**THE REQUEST**: Swap "How do I perform" for "How would I do" everywhere in the listing below, leaving every other line unchanged.

Listing for finding displayed items
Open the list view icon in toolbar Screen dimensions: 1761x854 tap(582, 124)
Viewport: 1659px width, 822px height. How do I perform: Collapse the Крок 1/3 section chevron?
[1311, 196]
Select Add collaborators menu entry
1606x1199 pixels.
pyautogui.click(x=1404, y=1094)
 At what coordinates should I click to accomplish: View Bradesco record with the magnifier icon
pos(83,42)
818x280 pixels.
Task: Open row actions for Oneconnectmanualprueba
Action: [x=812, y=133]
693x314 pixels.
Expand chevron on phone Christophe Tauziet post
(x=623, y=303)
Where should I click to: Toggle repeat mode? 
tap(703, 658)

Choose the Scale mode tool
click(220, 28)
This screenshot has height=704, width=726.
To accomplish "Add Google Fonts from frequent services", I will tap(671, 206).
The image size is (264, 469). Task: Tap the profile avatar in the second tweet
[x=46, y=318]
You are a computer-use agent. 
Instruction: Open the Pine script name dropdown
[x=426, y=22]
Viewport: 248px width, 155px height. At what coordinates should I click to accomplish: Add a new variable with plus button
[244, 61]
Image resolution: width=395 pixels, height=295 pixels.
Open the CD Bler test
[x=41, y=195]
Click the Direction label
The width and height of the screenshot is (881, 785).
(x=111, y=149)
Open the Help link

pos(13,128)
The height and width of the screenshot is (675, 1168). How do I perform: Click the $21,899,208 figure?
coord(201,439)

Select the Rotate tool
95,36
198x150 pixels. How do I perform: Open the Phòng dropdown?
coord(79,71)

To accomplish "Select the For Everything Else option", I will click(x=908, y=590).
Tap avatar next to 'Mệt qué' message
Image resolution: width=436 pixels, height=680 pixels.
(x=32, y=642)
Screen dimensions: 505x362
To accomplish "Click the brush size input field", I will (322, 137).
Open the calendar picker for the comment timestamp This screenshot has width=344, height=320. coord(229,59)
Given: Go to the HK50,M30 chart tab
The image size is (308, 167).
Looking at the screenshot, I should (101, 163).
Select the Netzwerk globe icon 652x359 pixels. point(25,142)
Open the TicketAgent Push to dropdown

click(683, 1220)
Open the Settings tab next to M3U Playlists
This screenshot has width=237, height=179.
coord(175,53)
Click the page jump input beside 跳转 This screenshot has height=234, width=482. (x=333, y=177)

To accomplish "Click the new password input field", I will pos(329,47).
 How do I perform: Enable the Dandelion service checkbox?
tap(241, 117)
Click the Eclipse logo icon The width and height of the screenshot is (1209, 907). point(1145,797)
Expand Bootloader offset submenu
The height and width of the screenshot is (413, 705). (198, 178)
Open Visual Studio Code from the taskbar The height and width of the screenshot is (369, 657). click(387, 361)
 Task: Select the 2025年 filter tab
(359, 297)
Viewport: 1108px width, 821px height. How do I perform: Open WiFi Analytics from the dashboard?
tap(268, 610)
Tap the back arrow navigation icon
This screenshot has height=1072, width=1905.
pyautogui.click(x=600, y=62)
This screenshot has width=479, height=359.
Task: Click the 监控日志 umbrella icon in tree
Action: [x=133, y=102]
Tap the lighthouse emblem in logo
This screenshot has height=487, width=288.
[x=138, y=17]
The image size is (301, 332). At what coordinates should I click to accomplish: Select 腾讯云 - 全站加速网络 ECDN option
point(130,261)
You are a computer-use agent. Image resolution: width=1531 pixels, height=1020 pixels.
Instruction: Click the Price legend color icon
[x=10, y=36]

**SOLVED EXERCISE**:
Open the list view icon in toolbar Screen dimensions: 1761x854 tap(582, 124)
Viewport: 1659px width, 822px height. How would I do: Collapse the Крок 1/3 section chevron?
[1311, 196]
Select Add collaborators menu entry
1606x1199 pixels.
pyautogui.click(x=1404, y=1094)
 At what coordinates should I click to accomplish: View Bradesco record with the magnifier icon
pos(83,42)
818x280 pixels.
Task: Open row actions for Oneconnectmanualprueba
Action: [x=812, y=133]
693x314 pixels.
Expand chevron on phone Christophe Tauziet post
(x=623, y=303)
Where should I click to: Toggle repeat mode? 
tap(703, 658)

Choose the Scale mode tool
click(220, 28)
This screenshot has height=704, width=726.
To accomplish "Add Google Fonts from frequent services", I will tap(671, 206).
The image size is (264, 469). Task: Tap the profile avatar in the second tweet
[x=46, y=318]
You are a computer-use agent. 
Instruction: Open the Pine script name dropdown
[x=426, y=22]
Viewport: 248px width, 155px height. At what coordinates should I click to accomplish: Add a new variable with plus button
[244, 61]
Image resolution: width=395 pixels, height=295 pixels.
Open the CD Bler test
[x=41, y=195]
Click the Direction label
The width and height of the screenshot is (881, 785).
(x=111, y=149)
Open the Help link

pos(13,128)
The height and width of the screenshot is (675, 1168). How would I do: Click the $21,899,208 figure?
coord(201,439)

Select the Rotate tool
95,36
198x150 pixels. How would I do: Open the Phòng dropdown?
coord(79,71)

To accomplish "Select the For Everything Else option", I will click(x=908, y=590).
Tap avatar next to 'Mệt qué' message
Image resolution: width=436 pixels, height=680 pixels.
(x=32, y=642)
Screen dimensions: 505x362
To accomplish "Click the brush size input field", I will (322, 137).
Open the calendar picker for the comment timestamp This screenshot has width=344, height=320. coord(229,59)
Given: Go to the HK50,M30 chart tab
The image size is (308, 167).
Looking at the screenshot, I should (101, 163).
Select the Netzwerk globe icon 652x359 pixels. point(25,142)
Open the TicketAgent Push to dropdown

click(683, 1220)
Open the Settings tab next to M3U Playlists
This screenshot has width=237, height=179.
coord(175,53)
Click the page jump input beside 跳转 This screenshot has height=234, width=482. (x=333, y=177)

To accomplish "Click the new password input field", I will pos(329,47).
 How would I do: Enable the Dandelion service checkbox?
tap(241, 117)
Click the Eclipse logo icon The width and height of the screenshot is (1209, 907). point(1145,797)
Expand Bootloader offset submenu
The height and width of the screenshot is (413, 705). (198, 178)
Open Visual Studio Code from the taskbar The height and width of the screenshot is (369, 657). click(387, 361)
 Task: Select the 2025年 filter tab
(359, 297)
Viewport: 1108px width, 821px height. How would I do: Open WiFi Analytics from the dashboard?
tap(268, 610)
Tap the back arrow navigation icon
This screenshot has height=1072, width=1905.
pyautogui.click(x=600, y=62)
This screenshot has width=479, height=359.
Task: Click the 监控日志 umbrella icon in tree
Action: [x=133, y=102]
Tap the lighthouse emblem in logo
This screenshot has height=487, width=288.
[x=138, y=17]
The image size is (301, 332). At what coordinates should I click to accomplish: Select 腾讯云 - 全站加速网络 ECDN option
point(130,261)
You are a computer-use agent. Image resolution: width=1531 pixels, height=1020 pixels.
Instruction: Click the Price legend color icon
[x=10, y=36]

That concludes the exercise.